I am going to talk about both books at once, because that's what makes sense. In recommending these to anyone, I will treat them as one book, one story.
According to Wikipedia, Butler had intended to write a third volume called Parable of the trickster. It would have been great if she did; I enjoy Butler's books very much. (Having read these two, though, I can't imagine the state of my emotional health after a third Earthseed book.)
About Parable of the sower: We enter a civilization - well, American civilization - breaking down; the apocalypse is now. (The "oops, the world broke"-thing has been a clear favourite of mine since Womack's Random acts of senseless violence, which was, therefore, one of the first associations I made in reading this.) You know, when life as you know it just crumbles to bits, it very likely doesn't happen in the blink of an eye. Disaster strikes fast, but some tragedy takes time, years, and probably doesn't exactly catch you by surprise - denial, maybe, but not really surprise.
Lauren Olamina, the young protagonist, is very much aware of where things are headed. Her intelligent observations are refreshing, and I instantly root for her. If a character is charismatic enough, she can carry a whole book on her own. (At times she's unreal; it's hard to match her words to her supposed age, but in unusual circumstances, a lot of unusuals are easier to accept.) She's a preacher's daughter, but she does not share her father's faith. To the contrary, she is devoted to uncovering a different set of truths. The story is told through Lauren's diary, which allows her voice to stay focused and calm, while keeping the sense of urgency, through gaps between dates and other details. Parable of the sower is merciless, but the ending doesn't prepare me for the next book at all.
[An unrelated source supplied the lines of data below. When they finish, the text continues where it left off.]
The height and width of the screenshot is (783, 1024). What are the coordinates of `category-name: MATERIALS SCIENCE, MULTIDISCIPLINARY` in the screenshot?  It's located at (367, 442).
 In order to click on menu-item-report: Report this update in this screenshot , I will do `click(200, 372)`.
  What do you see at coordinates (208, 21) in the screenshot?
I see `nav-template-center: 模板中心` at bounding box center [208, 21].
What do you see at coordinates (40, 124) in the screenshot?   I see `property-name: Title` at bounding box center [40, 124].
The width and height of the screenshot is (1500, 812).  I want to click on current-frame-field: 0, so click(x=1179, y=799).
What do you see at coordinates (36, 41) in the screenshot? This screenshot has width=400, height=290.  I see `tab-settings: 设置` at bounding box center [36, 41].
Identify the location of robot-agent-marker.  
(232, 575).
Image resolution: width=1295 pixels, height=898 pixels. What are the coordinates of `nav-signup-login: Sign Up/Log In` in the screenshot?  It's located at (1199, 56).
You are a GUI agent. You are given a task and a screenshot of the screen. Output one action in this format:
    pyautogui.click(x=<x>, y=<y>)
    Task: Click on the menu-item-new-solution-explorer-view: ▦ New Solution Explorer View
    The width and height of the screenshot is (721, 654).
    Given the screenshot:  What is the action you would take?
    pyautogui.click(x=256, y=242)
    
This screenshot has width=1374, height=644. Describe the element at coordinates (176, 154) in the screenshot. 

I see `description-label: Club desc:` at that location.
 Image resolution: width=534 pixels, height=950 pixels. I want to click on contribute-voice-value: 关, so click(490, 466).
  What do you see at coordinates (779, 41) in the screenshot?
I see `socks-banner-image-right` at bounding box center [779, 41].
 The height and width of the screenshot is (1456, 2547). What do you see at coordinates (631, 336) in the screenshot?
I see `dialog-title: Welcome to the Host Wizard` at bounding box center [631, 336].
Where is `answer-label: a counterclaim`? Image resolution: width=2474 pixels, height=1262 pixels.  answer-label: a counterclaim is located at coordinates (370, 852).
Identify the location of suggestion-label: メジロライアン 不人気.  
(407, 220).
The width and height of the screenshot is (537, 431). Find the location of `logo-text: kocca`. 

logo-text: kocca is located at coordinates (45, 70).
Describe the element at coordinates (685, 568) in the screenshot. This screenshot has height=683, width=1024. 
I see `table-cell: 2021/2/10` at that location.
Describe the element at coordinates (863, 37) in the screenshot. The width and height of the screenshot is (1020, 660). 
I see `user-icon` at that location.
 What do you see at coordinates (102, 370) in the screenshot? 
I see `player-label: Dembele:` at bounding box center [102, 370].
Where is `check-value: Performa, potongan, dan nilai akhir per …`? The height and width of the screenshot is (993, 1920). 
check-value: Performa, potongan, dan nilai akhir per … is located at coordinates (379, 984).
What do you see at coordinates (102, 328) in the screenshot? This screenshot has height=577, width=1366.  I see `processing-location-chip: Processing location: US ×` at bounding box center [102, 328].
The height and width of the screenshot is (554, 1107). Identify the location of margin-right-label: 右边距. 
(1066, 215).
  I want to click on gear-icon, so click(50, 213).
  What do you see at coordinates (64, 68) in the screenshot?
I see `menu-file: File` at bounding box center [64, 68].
The parable of the talents took me a lot more time to get through - because parts of it are simply very unpleasant, in the intentional and story-relevant way. Butler has made me care enough about these characters to make it quite painful to go through this bleak, bleak piece of the near-future with them. It's good - actually that's very good, but also impossible for me to read several hundred pages of in a single sitting. Butler tells the story of a world that has already gone to pieces; then she has the broken remains of the people trying to go back in time, panicky; A religious leader becomes president. The slaves vote for him, too. More and more women's tongues are cut out. Olamina keeps hers, but her losses are many.
I wouldn't read this if I was feeling especially thin-skinned. If the measurement of an author's skill was solely how much her stories and characters could affect me, I believe Octavia E. Butler's profile would be embedded on the gold medal.